24 Jun 2013
'White Cloud' captain faces legal charges
By Lulu Trask
The ex-captain of Feadship’s 65m superyacht White Cloud is the subject of a legal investigation pertaining to the damage of coral reefs in the Turks and Caicos islands – coincidently within a matter of weeks a similar occurrence took place surrounding superyacht Milk and Honey. SuperyachtNews.com spoke exclusively with the ex-captain of White Cloud (who was captain at the time of the incident and has asked not to be named while the investigation is ongoing) about the details of the investigation.
The 65m motoryacht anchored in the Turks and Caicos islands on 28 March, in an area which the ex-captain was informed to be the “preferred large yacht anchorage” on the North West side of Providenciales. The yacht’s anchor dragged due to high winds. Subsequently, damage to the surrounding coral reef and sea bed occurred. On 1 April the yacht’s anchorage was reported by the Department of Environment and Maritime Affairs (DEMA). According to other media reports, Kathleen Woods, director of DEMA, has accused the captain of lacking the permit to anchor in the region.
Charges initially faced the yacht’s engineer, as well as its then-captain, but since then the charges against the yacht’s engineer have been dropped. The ex-captain faces four charges: one concerning anchoring a vessel over 60 feet outside of the National Park Authorities Commission; the other three charges relate to damaging the coral and the sea bed.
At the time of the incident, White Cloud had one engine out of operation and this is the reason why the yacht's then-captain claimed he would not move the boat, having been asked to do so by DEMA. “Myself, the first officer and the engineer decided that if wind was anything above fifteen knots it would be unsafe to move the boat,” explained the captain. When the yacht was asked to move by DEMA, the captain highlighted this and referred to the authority of a yacht’s master as outlined in SOLAS. The winds on the day of the incident were above a consistent 20 knots and gusting as high as 32 knots, said the ex-captain.

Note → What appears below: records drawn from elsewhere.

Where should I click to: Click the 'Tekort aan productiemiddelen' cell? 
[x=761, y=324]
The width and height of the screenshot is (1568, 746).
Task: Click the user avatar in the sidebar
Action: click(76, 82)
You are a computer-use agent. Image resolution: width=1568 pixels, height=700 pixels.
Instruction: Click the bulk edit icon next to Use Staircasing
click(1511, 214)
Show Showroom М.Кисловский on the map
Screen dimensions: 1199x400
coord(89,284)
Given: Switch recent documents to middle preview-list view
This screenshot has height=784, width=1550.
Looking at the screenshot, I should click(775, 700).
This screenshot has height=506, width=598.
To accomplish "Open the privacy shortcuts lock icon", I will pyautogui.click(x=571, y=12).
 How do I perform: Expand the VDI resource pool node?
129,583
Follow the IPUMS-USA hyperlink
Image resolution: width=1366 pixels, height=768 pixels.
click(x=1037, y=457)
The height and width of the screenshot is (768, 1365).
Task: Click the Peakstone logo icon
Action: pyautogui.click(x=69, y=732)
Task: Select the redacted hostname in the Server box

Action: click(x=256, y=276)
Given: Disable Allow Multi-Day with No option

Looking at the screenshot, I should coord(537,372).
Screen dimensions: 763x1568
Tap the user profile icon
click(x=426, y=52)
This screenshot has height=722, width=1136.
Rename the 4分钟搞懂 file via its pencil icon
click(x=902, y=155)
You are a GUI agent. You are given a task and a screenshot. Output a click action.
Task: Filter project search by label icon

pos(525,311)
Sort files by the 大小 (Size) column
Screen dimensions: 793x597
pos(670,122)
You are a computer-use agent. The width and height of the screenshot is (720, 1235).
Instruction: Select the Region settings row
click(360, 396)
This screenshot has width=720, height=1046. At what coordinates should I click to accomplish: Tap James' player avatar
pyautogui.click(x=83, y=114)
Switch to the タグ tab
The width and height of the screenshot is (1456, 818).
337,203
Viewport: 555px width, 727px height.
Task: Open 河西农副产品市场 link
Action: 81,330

The captain has since been in discussions with Woods, in a bid to improve the situation and help repair any damage done. “I went into the meeting and said, ‘We know there has been some damage caused and we deeply regret that’s happened; and we want to work with you to help fix or remedy it,’” the captain told SuperyachtNews.com.
However, speaking with SuperyachtNews.com, the captain of White Cloud was adamant that better systems need to be in place to stop these types of incidents happening again, as it did in such quick success with superyacht Milk and Honey. “Obviously there is going to be a fine on me at some stage, and I said if possible I’d like some of the funds to go towards better publications and information for visiting yachtsmen about anchorage and clearing, and also to establishing large vessel mooring seals so that we don’t have to anchor.”
The yacht's owners were not on board at the time of the incident and White Cloud is now under a new captain who has no involvement in the investigation.